The lawyer leading the Supreme Court case challenging the District's ban on handgun ownership is Robert A. Levy — a man who has never owned a handgun, nor has a burning desire to own one. And he hasn't been a D.C. resident since the 1950s.

But for six years, the wealthy attorney has carefully plotted a legal challenge to the District's strict ban, a potentially historic case now before the country's highest court. The Florida resident helped handpick the plaintiffs involved and is paying the legal fees.

Why all the effort? Mr. Levy says he is driven to defend constitutional rights he thinks are being trampled by the 32-year ban on private ownership of handguns.

"I believe in the written Constitution, and that the text ought to be interpreted the way it was meant to be," he said.

Mr. Levy, 66, didn't exactly try to keep his role secret as he and a small group of other lawyers crafted the case and shepherded it through the federal courts. He writes frequently about gun rights, stating a few years ago that Americans "deserve a foursquare pronouncement from the nation's highest court about the meaning of the Second Amendment." The high court hasn't directly ruled on gun rights in roughly 70 years.

Mr. Levy freely acknowledges the case is manufactured, not one that bubbled up by chance from the District's steady flow of criminal cases involving guns. He wanted presentable plaintiffs to make a case for gun rights, not criminals.

"We didn't want crackheads and bank robbers to be poster boys for the Second Amendment," he said.



A former businessman who made millions in money management before going to law school at age 50, Mr. Levy is a lawyer with the libertarian Cato Institute, though he says the handgun case is independent of his work there. He grew up in the District and later lived in Maryland, but has since moved to Naples, Fla.

Mr. Levy sparred early on with the National Rifle Association, which feared the makeup of the Supreme Court at the time could lead to more restrictions on guns, not fewer. But the high court has since shifted to the right with appointments by President Bush. And Mr. Levy said he and the NRA have made peace.

Mr. Levy said he has long considered a legal challenge to the law, but thought his best chance came around 2002.
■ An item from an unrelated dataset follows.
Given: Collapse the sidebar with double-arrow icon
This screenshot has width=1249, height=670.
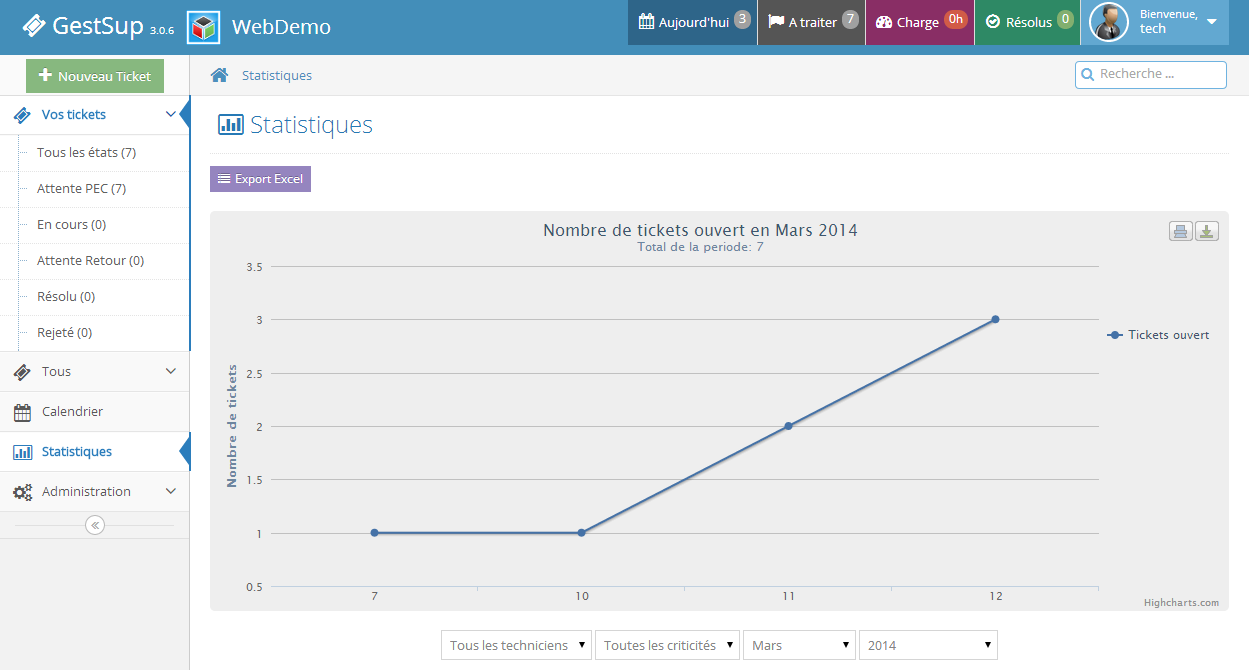Looking at the screenshot, I should [95, 525].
Liberal legal scholars such as Harvard's Laurence Tribe began to argue that the Second Amendment did protect individual rights. In 2001, a federal appellate court made the same conclusion, but still upheld the Texas law on transportation of firearms. Mr. Levy said he also was encouraged when the Justice Department, then under Attorney General John Ashcroft, supported individual rights in the same case.

Mr. Levy, who will argue the case with Alan Gura and another lawyer, tried to find plaintiffs to make his case. The plaintiffs were diverse: a white security guard, a gay man, as well as a black woman who felt threatened by drug dealers.

The only remaining plaintiff is Dick Anthony Heller, the security guard who applied for a handgun license in 2003 and was rejected under the District's handgun ban. The lower federal courts, while striking down the law, concluded only Mr. Heller was harmed by the city's law.

Mr. Levy won't say how much he is spending on the case, but he said what he pays Mr. Gura "probably violates the minimum-wage laws."

He likes his chances, given the Supreme Court's makeup and lower court rulings on the issue of individual rights. And while defenders of the ban say it saves lives, Mr. Levy thinks it strips citizens of their right to self-protection.

"The worst possible solution is the one we have, where anybody who is a bad guy can get a gun any time they want, but the good people who want to defend themselves can't get one without breaking the law," he said.